In another story the strife of powers of light and growth with those of darkness and blight Is suggested, though the latter are euhemeristically described as mortals. Three men came from Athens with their mother Carman—Valiant, Black, and Evil, sons of Extinction, who was son of Darkness, and he son of Ailment. By her incantations Carman ruined every place where she came, while her sons destroyed through plundering and dishonesty. They came to Ireland to blight the corn of the Tuatha Dé Danann, who sent against them Ai, a poet, Cridenbel the lampooner, Lugh Laebach, a wizard, and Béchuille, a witch, some of whom have already played a part in the story of Mag-Tured.
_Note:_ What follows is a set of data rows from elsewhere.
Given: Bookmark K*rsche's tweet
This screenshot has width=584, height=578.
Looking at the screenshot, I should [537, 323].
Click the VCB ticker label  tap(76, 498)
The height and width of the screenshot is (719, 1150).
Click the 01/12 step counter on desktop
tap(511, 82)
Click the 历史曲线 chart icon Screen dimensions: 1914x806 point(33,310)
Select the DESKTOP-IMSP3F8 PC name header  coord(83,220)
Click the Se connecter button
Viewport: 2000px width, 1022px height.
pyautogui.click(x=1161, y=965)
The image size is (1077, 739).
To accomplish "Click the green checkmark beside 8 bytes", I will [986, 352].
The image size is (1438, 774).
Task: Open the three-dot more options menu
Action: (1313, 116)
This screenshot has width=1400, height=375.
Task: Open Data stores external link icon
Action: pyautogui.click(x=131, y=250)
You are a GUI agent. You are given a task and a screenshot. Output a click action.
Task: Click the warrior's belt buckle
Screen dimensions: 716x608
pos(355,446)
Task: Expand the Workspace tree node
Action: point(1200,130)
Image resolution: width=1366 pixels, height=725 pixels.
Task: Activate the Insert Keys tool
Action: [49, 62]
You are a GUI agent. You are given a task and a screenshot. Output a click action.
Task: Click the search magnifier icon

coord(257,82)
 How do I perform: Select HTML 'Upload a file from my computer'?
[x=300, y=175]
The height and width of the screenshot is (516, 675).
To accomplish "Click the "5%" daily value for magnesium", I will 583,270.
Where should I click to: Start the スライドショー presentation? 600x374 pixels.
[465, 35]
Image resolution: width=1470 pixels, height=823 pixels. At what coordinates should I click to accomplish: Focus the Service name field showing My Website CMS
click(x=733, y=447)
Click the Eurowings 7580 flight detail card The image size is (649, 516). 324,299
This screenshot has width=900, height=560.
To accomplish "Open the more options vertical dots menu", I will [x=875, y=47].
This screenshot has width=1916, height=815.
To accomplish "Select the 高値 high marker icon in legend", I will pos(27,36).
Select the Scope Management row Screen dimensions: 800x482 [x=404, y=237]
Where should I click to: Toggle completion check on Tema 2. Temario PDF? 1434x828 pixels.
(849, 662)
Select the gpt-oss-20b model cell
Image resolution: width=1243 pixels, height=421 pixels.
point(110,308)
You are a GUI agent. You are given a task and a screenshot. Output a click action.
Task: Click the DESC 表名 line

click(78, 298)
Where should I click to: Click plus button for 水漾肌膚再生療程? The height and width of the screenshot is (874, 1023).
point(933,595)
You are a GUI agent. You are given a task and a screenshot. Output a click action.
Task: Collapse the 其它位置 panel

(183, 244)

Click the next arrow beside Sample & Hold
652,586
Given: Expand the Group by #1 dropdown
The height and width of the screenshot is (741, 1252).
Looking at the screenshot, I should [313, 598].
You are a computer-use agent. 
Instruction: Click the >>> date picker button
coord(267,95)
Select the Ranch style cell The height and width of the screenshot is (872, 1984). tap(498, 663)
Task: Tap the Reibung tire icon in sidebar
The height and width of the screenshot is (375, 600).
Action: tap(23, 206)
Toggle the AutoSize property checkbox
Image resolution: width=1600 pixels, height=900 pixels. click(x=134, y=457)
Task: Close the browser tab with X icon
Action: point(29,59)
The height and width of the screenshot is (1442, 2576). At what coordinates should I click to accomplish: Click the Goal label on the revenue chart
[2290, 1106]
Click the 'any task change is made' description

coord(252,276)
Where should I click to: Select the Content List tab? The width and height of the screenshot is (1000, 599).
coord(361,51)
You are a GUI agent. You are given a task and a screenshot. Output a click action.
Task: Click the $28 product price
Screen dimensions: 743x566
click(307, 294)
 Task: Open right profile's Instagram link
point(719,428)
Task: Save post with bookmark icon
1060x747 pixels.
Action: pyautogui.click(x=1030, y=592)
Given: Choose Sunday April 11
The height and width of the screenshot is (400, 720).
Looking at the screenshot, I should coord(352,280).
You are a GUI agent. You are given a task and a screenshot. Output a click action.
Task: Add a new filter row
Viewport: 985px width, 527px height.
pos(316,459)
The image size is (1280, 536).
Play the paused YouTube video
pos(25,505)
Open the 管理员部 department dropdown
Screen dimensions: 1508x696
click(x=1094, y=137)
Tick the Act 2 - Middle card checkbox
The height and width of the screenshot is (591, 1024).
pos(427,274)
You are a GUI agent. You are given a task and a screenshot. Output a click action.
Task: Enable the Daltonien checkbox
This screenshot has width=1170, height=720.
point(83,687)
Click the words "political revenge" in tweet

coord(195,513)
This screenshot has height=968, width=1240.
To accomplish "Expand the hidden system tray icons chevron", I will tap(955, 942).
By spells they drove the men oversea, but not until they gave the Seven Things which they served as security that they would not return, and left their mother as a hostage. She died of grief, begging the gods to hold an annual festival at her burial-place and to call it by her name; and as long as they kept it the Leinstermen were promised plenty of corn, fruit, milk, and fish.30 No explanation is given as to what the mysterious "Seven Things" were.
In other tales groups of gods are seen at strife with each other and in their conflict they were sometimes not too mighty to seek the help of heroes. An example of this occurs in the story of Cuchulainn's visit to Elysium. In spite of the prowess of the god Labraid, sung by the goddesses Fand and Liban, the time has come when he must give battle to supernatural foes—Senach the Unearthly, Eochaid, Eol, and Eogan the Stream, the last mentioned in the Book of Invasions (Leahhar Gabdla) as hostile to the Tuatha Dé Danann.31 These were united, apparently, with Manannan, whose consort Fand, Labraid's sister, had left him.32 Labraid was afraid, for the contest would be of doubtful issue. Glad indeed would he be of the hero Cúchu- lainn's aid, and for that assistance he was willing to give him his sister Fand. When Cúchulainn arrived in the gods' domain and was welcomed by Labraid, they gazed on the vast armies of the foe, while two ravens, skilled in Druidic secrets, announced the hero's presence to the hosts. Next morning Eochaid went to wash at a stream, when Cúchulainn slew him; and a great fight followed between Cúchulainn and Senach, who also was slain. Cuchulainn then put forth all his might, and so great was the carnage that Labraid himself entreated him to end it; and then Labraid sang:
"A mighty host, with multitudes of horses,
Attacked me on every side;
They were the people of Manannan, son of the sea,
Whom Eogan had called to his aid."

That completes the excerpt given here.